Le tre leggi regionali, approvate in assenza di un'intesa tra Stato e Regioni, secondo i giudici costituzionali violano  specifiche competenze statali. In particolare, in riferimento ai depositi di materiali e rifiuti radioattivi avrebbero invaso la competenza esclusiva dello Stato in materia di tutela dell'ambiente (art.117, secondo comma, lettera s). Per quanto riguarda l'installazione di impianti di energia nucleare sarebbe lesa la competenza esclusiva dello Stato in materia di sicurezza (art.117, secondo comma, lettere d e h).
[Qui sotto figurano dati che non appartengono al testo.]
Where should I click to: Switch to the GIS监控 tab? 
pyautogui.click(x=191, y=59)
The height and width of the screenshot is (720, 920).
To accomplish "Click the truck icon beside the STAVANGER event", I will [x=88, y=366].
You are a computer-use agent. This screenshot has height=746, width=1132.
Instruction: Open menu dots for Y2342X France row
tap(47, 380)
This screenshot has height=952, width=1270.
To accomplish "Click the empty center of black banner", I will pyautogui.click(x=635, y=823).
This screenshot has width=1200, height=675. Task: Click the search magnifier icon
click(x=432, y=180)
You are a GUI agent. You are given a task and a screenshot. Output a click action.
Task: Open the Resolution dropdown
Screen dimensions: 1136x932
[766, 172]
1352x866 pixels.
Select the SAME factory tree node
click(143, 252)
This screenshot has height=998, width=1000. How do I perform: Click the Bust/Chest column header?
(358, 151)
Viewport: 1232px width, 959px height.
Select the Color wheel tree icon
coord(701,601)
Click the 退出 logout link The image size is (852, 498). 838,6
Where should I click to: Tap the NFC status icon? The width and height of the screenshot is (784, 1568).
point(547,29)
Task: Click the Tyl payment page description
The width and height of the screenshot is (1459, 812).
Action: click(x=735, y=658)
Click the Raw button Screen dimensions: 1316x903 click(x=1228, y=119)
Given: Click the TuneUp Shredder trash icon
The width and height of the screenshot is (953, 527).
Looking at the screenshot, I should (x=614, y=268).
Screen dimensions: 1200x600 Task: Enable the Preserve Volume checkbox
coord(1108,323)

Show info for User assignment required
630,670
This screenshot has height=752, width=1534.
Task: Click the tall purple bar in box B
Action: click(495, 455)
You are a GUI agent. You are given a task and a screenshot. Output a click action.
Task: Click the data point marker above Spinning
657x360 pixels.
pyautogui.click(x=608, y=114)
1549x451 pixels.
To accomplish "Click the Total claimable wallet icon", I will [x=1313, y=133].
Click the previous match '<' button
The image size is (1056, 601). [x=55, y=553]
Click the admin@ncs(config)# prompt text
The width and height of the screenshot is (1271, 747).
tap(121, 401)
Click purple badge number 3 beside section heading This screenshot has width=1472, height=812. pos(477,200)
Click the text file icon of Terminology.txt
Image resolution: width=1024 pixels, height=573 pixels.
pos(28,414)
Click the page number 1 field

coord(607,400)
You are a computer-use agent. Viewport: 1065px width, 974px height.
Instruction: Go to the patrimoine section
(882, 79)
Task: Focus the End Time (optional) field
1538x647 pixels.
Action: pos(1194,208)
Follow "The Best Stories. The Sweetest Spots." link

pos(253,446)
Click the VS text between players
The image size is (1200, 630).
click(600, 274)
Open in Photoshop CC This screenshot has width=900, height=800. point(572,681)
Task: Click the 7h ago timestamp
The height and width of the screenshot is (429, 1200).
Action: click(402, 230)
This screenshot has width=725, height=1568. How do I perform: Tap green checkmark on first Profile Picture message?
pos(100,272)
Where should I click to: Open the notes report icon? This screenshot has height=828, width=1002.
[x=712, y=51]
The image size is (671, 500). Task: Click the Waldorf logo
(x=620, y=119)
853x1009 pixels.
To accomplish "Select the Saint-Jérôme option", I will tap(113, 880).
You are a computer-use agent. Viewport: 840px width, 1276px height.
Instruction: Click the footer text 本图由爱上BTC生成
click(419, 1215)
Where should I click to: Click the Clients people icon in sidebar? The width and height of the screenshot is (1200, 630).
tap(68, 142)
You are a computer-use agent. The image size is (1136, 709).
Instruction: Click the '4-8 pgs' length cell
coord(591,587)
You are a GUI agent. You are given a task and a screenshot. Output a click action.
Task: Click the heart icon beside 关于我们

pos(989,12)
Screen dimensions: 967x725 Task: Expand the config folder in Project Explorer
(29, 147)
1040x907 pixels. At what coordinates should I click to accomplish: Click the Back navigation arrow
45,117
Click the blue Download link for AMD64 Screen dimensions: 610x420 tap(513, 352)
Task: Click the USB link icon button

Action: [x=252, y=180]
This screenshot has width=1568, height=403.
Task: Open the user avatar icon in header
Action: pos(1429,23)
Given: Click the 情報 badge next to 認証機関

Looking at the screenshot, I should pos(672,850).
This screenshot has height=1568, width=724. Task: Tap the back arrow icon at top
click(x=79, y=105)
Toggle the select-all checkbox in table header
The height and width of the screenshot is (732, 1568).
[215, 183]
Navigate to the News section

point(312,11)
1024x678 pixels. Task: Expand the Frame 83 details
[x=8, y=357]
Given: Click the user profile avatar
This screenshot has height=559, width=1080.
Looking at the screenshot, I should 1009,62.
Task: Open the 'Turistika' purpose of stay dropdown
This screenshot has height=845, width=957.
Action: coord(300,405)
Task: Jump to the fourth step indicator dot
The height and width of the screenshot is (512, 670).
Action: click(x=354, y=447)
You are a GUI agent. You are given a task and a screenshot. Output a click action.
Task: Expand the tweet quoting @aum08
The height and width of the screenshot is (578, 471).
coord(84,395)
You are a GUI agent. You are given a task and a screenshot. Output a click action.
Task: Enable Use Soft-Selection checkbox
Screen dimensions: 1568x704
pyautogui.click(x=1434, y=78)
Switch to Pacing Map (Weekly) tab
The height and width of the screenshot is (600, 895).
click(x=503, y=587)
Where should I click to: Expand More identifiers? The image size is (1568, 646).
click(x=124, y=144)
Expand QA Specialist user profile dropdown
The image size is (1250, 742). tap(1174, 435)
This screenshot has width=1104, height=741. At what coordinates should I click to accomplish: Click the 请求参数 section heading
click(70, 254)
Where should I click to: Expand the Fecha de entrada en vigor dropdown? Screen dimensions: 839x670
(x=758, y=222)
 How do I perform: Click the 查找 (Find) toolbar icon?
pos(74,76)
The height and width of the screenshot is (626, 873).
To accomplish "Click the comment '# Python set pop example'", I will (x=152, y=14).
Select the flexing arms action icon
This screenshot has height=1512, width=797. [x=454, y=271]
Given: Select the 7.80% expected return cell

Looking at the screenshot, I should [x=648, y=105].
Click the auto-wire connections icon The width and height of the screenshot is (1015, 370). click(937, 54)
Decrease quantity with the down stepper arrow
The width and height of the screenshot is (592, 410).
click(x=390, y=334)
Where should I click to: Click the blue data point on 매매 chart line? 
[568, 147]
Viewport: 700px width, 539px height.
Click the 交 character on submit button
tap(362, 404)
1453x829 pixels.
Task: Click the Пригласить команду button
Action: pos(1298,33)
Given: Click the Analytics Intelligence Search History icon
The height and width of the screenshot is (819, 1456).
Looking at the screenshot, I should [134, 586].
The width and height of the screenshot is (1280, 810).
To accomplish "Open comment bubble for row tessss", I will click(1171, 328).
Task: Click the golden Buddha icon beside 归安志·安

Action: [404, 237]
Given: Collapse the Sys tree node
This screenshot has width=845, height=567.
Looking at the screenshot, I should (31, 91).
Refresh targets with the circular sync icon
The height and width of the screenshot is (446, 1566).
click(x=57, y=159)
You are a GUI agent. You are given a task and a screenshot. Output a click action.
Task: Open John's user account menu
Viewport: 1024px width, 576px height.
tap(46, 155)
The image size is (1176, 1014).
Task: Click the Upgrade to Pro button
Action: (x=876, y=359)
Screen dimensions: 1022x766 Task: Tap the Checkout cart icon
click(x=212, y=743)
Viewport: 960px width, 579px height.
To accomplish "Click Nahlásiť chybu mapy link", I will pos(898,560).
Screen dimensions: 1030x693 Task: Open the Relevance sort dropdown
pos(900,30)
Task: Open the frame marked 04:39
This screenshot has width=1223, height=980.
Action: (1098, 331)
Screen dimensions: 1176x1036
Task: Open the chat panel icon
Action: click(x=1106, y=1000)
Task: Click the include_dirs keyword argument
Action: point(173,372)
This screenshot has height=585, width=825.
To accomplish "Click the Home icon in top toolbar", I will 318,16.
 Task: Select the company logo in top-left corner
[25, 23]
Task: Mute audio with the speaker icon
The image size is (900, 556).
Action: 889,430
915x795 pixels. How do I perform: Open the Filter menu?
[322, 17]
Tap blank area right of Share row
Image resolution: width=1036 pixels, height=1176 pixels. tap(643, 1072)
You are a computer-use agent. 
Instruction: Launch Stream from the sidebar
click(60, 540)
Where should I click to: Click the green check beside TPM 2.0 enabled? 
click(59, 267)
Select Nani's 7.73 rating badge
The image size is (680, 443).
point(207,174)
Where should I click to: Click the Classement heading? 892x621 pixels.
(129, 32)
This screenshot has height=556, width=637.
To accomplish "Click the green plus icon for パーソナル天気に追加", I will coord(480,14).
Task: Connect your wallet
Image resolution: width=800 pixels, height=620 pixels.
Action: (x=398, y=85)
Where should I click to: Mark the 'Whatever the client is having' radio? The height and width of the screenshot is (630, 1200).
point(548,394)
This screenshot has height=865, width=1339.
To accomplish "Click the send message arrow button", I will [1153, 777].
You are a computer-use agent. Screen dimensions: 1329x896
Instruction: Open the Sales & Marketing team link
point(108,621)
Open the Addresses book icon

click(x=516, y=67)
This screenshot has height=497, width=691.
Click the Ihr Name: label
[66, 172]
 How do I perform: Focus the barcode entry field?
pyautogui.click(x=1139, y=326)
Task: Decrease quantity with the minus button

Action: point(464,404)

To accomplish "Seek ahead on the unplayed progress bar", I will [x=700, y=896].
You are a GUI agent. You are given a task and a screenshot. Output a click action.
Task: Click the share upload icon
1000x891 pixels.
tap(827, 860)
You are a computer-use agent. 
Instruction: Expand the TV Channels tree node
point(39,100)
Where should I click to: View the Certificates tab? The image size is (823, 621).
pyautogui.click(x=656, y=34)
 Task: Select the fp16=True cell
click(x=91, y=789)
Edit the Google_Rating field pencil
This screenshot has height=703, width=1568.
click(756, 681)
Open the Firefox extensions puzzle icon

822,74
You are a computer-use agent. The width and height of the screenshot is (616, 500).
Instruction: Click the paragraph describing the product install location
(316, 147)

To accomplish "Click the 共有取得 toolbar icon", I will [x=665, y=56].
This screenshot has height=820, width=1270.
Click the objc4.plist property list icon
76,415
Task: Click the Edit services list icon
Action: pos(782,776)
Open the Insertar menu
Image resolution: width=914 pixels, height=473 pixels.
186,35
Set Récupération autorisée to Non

Se le Regioni ritengono necessaria un'intesa con lo Stato per l'installazione degli impianti nucleari, è il ragionamento dei giudici costituzionali, Puglia, Basilicata e Campania avrebbero dovuto impugnare le leggi statali dinanzi alla Consulta e non riprodurre con legge regionale le situazioni che considerano più corrette.

L'estate scorsa la Corte Costituzionale ha rigettato i ricorsi con cui 10 Regioni (Toscana, Umbria, Liguria, Puglia, Basilicata, Lazio, Calabria, Marche, Emilia Romagna e Molise) avevano impugnato la legge delega 99 del 2009 con cui il Governo ha fissato i principi generali per il ritorno del nucleare in Italia. Le norme di quella "cornice nazionale" - faceva rilevare il vicepresidente della Corte, Ugo De Siervo, relatore ed estensore della sentenza n. 278 del 22 luglio scorso - non appaiono in contrasto con il principio di leale collaborazione tra Stato e Regioni. Ma - veniva sottolineato - è al momento dell'esercizio della delega da parte del governo che "il coinvolgimento delle Regioni interessate si impone con forza immediata e diretta".

Il compito della Corte Costituzionale non si è dunque esaurito: devono essere ancora esaminati i ricorsi di quelle regioni che hanno impugnato il decreto delegato in cui sono indicate le aree che potranno essere scelte dagli operatori per la costruzione delle prossime centrali nucleari. Non solo: alla Corte Costituzionale è in dirittura di arrivo il quesito referendario promosso dall'Idv di Di Pietro contro il ritorno del nucleare in Italia. Il quorum delle 500 mila firme necessarie sarebbe stato raggiunto.

Entro la fine del mese la Cassazione dovrebbe terminare il conteggio delle sottoscrizioni anche per gli altri due referendum, per l'abolizione della legge sul legittimo impedimento e contro la privatizzazione dell'acqua. Una volta terminata la procedura, la Cassazione passerà la palla alla Corte Costituzionale, che probabilmente già nella seduta del 10 gennaio prossimo dovrà esprimersi sul via libera o meno al referendum sul nucleare.